When you call app.Run(args), Spectre.Console.Cli orchestrates a multi-phase pipeline that parses your command line,
validates input, and executes your command. Understanding this flow helps you reason about when your code runs, why
certain errors appear, and how to debug unexpected behavior.
The library processes commands through distinct phases: parsing, help detection, settings binding, validation, interception, execution, and error handling. Each phase has specific responsibilities and can short-circuit the pipeline early if something goes wrong or if help is requested.
Execution Flow Overview
The following diagram shows the high-level flow from input to exit code:
flowchart TD
A[app.Run args] --> B[Parse args]
B --> C{Parse error?}
C -->|Yes| D[Show error, return -1]
C -->|No| E{Help requested?}
E -->|Yes| F[Show help, return 0]
E -->|No| G[Bind settings]
G --> H[settings.Validate]
H --> I{Validation failed?}
I -->|Yes| D
I -->|No| J[Interceptors before]
J --> K[command.Validate]
K --> L{Validation failed?}
L -->|Yes| D
L -->|No| M[Execute]
M --> N[Interceptors after]
N --> O[Return exit code]
Parsing and Command Resolution
The parser tokenizes the argument array and matches tokens against your configured command tree. For nested commands
like myapp add package Newtonsoft.Json, the parser walks through each level: first matching add, then package,
then capturing Newtonsoft.Json as an argument.

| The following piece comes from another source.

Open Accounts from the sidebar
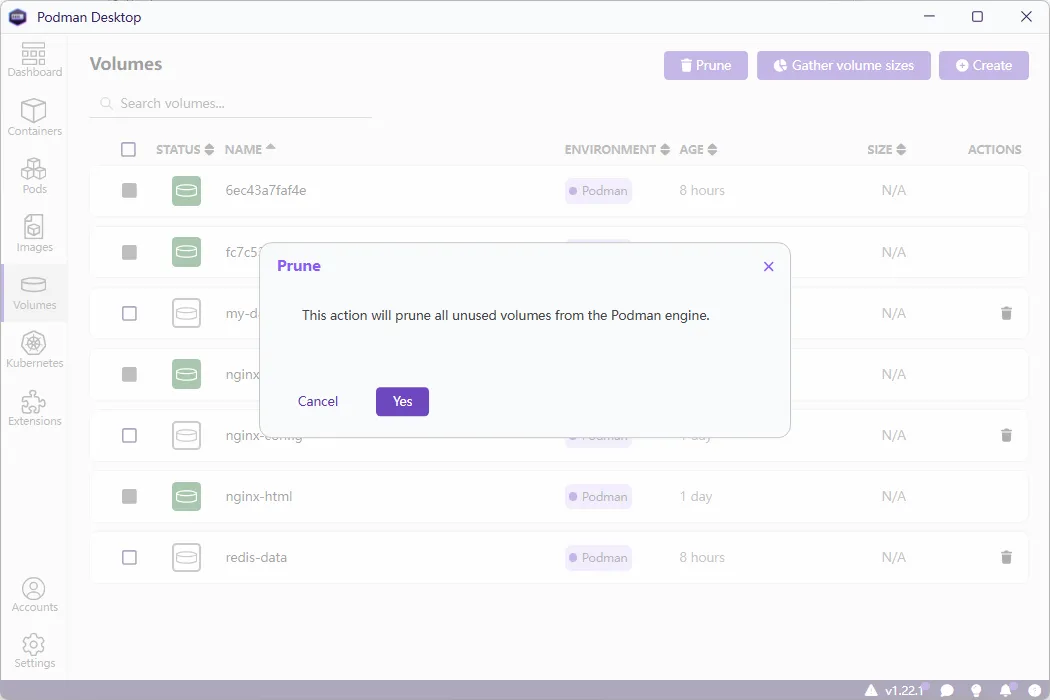 click(x=34, y=594)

During parsing, the library builds a CommandTree representing the matched command hierarchy. Arguments that don't
match any defined parameter are collected as remaining arguments, accessible via IRemainingArguments in your command.
Help detection happens during parsing, not after. When the parser encounters -h, -?, or --help, it sets a flag
on the command node and stops processing further arguments. This means help short-circuits the entire pipeline before
any binding or validation occurs. Branch commands (those with subcommands but no direct execution logic) automatically
show help and return exit code 1.
Settings Binding and Validation
After parsing, the library creates an instance of your CommandSettings class and populates it with parsed values.

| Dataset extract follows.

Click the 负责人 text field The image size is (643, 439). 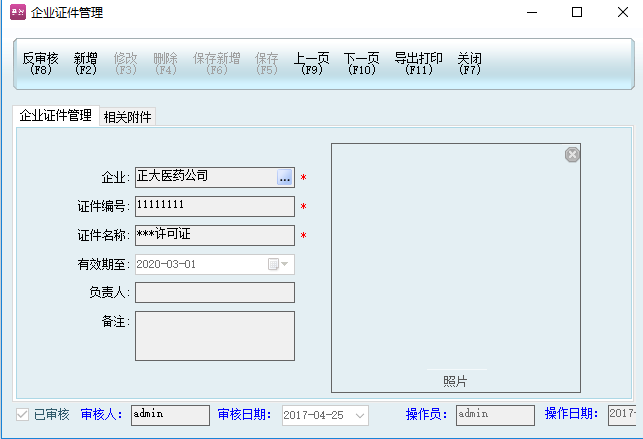(214, 292)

If you have a dependency injection container configured, settings can be resolved through constructor injection.
Otherwise, the library creates the instance directly and sets properties via reflection.

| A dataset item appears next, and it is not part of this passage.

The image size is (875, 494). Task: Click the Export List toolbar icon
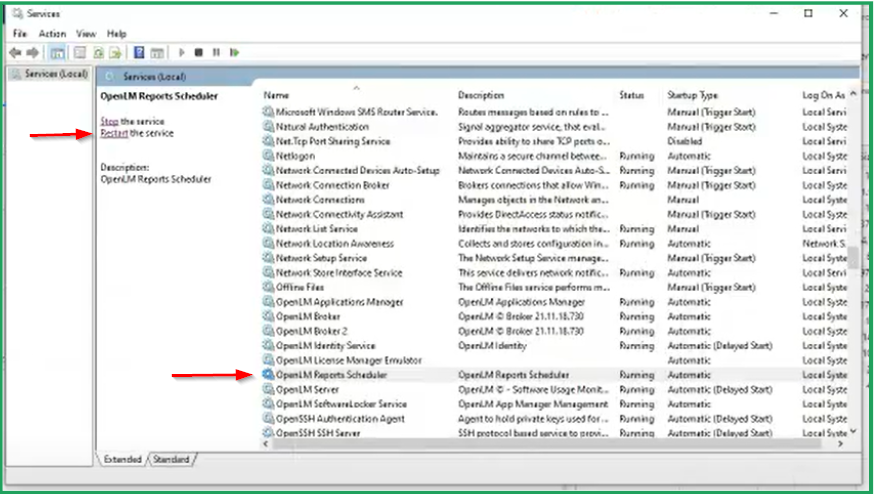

Type conversion happens automatically. If an option is declared as int and the user provides a string, the library
converts it. Invalid conversions produce clear error messages before your code runs.
Immediately after binding, the library calls settings.Validate(). This is your first opportunity to check that the
combination of values makes sense. The Validate() method on CommandSettings is virtual, returning
ValidationResult.Success() by default. Override it to add custom validation logic that runs before command execution.
Command Validation and Execution
Once settings are validated, the library resolves your command class. If you have dependency injection configured, the command is resolved from the container, allowing constructor injection of services. Otherwise, it is instantiated directly.
Before calling Execute, the library invokes command.Validate(context, settings). This is a separate validation
point from settings validation. Use it when validation requires the full CommandContext or when you need to validate
relationships between settings and external state.
The library then calls Execute (or ExecuteAsync for async commands). Your command returns an integer exit code.
By convention, 0 indicates success and non-zero values indicate various error conditions.
Interceptors
Interceptors provide hooks before and after command execution. Any class implementing ICommandInterceptor registered
in your DI container is automatically resolved and invoked.
The Intercept method runs after settings binding but before execution. Use it for cross-cutting concerns like
logging, timing, or modifying settings. The InterceptResult method runs after execution and receives the exit code
by reference, allowing you to modify it before it is returned to the caller.
Exit Codes and Error Handling
Spectre.Console.Cli uses standard exit code conventions: 0 for success, non-zero for errors. The library returns -1 for unhandled exceptions by default.
Exception handling occurs at two levels. The CommandExecutor catches exceptions during execution and can invoke a
custom ExceptionHandler if configured. If the exception propagates, CommandApp catches it and either re-throws
(if PropagateExceptions is true) or renders the error and returns -1.
For cancellation scenarios, the library catches OperationCanceledException and returns a configurable cancellation
exit code.
Understanding this lifecycle helps diagnose issues: if your Execute method never runs, the problem likely occurred
during parsing, binding, or validation. If interceptors don't fire, check that they are registered in your DI
container. The structured pipeline ensures errors are caught early and reported clearly.